Tips for your first Paralegal interview

Tips for your first Paralegal interview

ParalegalNewly Qualified Career Advice


It’s graduation season and law students across the UK have started looking for their first paralegal role to kick-start their careers. I’m working with a lot of recent graduates who have managed to secure interviews for paralegal roles and the prospect is often very daunting. This is particularly true for graduates with no legal work experience, many of whom have not been interviewed in such a professional capacity before. In this ultra-competitive market, the key to ‘acing’ your interview is in the preparation! All interviews are different and it is impossible to know exactly which questions will be asked. However, I have put together some useful tips that should help guide your preparation and help you successfully land your first paralegal role.


Research the law firm and the interviewers

One question that you’re almost guaranteed to be asked in your interview is ‘what do you know about the firm?’ or ‘why do you want to work here?’ Therefore, it’s important that you research the firm well. Websites are a good starting point however you should also gain information from other sources. For example, look at their directory rankings, read legal articles and relevant news updates to really get ‘behind the scenes’ and impress your interviewers. It’s a good idea to follow the firm on LinkedIn as they’re likely to post updates there. You might have friends who work at the firm so talk to them to find out about news within the firm. You should also find out who will be conducting your interview and look them up. You can usually find Partners’ profiles on firms’ websites and this can give you insight into the type of work they carry out. You can also look them up on LinkedIn to learn about their career and experience.
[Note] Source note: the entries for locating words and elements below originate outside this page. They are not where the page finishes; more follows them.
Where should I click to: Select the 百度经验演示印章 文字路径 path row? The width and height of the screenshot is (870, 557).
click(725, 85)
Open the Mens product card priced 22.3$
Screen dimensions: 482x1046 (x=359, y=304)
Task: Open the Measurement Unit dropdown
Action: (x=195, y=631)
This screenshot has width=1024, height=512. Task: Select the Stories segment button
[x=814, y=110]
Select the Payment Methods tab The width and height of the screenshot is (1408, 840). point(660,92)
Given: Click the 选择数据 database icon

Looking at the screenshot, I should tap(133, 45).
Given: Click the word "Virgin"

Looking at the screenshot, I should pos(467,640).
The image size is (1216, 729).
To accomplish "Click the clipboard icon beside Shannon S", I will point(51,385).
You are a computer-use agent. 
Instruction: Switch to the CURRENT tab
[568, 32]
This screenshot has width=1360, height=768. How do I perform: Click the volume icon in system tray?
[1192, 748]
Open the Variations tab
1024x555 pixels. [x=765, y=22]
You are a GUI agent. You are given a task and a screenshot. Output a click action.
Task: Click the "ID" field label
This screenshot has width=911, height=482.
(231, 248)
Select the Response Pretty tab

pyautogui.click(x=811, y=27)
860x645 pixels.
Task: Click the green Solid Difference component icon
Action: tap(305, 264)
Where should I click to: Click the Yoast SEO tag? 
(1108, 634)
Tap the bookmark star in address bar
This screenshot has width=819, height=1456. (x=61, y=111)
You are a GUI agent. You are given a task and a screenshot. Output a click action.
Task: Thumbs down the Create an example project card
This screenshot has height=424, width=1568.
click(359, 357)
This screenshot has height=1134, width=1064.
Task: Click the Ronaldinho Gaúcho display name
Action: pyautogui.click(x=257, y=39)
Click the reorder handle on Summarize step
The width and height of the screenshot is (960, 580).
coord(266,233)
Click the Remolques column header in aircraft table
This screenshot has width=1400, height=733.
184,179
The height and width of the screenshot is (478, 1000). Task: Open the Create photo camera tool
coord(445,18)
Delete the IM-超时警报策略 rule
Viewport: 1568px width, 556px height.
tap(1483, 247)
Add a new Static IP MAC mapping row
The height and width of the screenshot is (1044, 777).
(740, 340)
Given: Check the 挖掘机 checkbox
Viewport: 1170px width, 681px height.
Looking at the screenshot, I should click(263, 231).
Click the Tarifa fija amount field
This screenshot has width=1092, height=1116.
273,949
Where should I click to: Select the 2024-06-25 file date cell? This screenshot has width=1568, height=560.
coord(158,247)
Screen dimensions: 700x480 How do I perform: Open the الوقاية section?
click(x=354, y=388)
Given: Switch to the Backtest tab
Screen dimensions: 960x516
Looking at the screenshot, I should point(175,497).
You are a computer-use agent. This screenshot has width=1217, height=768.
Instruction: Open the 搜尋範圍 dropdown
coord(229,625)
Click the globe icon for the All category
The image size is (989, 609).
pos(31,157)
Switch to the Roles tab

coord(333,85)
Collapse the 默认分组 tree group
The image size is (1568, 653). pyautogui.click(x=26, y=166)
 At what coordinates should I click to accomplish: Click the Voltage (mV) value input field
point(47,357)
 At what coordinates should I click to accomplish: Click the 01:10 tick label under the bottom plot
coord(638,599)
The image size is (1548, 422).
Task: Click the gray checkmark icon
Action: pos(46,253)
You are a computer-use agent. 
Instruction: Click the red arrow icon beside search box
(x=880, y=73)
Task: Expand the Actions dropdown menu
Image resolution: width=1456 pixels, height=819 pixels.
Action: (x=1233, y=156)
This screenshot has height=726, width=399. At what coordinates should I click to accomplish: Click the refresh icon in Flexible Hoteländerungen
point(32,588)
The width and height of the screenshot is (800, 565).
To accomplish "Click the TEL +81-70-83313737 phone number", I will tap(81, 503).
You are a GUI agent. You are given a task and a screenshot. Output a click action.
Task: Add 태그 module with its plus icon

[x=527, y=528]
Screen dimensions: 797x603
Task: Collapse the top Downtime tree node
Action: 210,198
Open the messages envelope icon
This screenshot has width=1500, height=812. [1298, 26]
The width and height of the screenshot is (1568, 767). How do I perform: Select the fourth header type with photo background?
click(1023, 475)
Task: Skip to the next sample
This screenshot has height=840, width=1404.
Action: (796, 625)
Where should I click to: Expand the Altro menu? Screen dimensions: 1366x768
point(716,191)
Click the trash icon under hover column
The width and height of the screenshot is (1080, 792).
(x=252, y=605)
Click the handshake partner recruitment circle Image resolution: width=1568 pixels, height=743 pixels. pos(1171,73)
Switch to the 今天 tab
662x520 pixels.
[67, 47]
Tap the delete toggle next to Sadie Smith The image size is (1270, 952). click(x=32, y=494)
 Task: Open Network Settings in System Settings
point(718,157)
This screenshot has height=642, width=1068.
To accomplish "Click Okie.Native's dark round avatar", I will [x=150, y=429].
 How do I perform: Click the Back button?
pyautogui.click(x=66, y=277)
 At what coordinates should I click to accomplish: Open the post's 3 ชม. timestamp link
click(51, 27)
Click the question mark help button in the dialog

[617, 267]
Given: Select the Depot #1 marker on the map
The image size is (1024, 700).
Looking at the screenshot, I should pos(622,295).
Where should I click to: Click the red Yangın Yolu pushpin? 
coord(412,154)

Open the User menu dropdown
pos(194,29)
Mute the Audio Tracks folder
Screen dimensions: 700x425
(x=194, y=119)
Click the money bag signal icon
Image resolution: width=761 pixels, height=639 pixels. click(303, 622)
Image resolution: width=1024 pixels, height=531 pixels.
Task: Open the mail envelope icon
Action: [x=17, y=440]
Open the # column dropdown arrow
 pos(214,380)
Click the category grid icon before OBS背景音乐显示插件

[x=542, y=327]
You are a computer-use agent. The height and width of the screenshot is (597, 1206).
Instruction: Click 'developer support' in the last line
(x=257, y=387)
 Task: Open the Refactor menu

Really get to grips with what the role entails and what skills are needed for the role
It’s really important that you know exactly what the role entails and what skills are needed for the positon. You should read the job specification several times. Also, if you know someone who has a similar role, you should talk to them and try to get a real understanding of what the role involves on a day to day basis. An interviewer will be looking to establish whether you have the skills necessary to carry out the job and these are usually listed on the job specification. You should give specific examples that demonstrate your skills and strengths in relation to the role in order to persuade the firm that you meet their needs. Obviously as a law graduate you won’t have the exact skills for the role yet since you won’t have relevant legal experience, but you can focus on your transferable skills. Transferable skills can be picked up during your life, your studies, previous non-legal jobs, etc.

Know the interview format
You should make sure you know the format of your interview before attending. Interview formats can be very different; for example, you may have to undertake a psychometric test or you may have to carry out role play (more common for legal advisor type roles). Some interviews test you on points of law specific to the job role (e.g. with a case study) so obviously this would require different preparation. You may also be asked to complete a test before or after your interview. It is essential that you put 100% effort into these tests and really try your best - we’ve had a number of candidates who have slipped up on this as they did not treat it as part of their interview.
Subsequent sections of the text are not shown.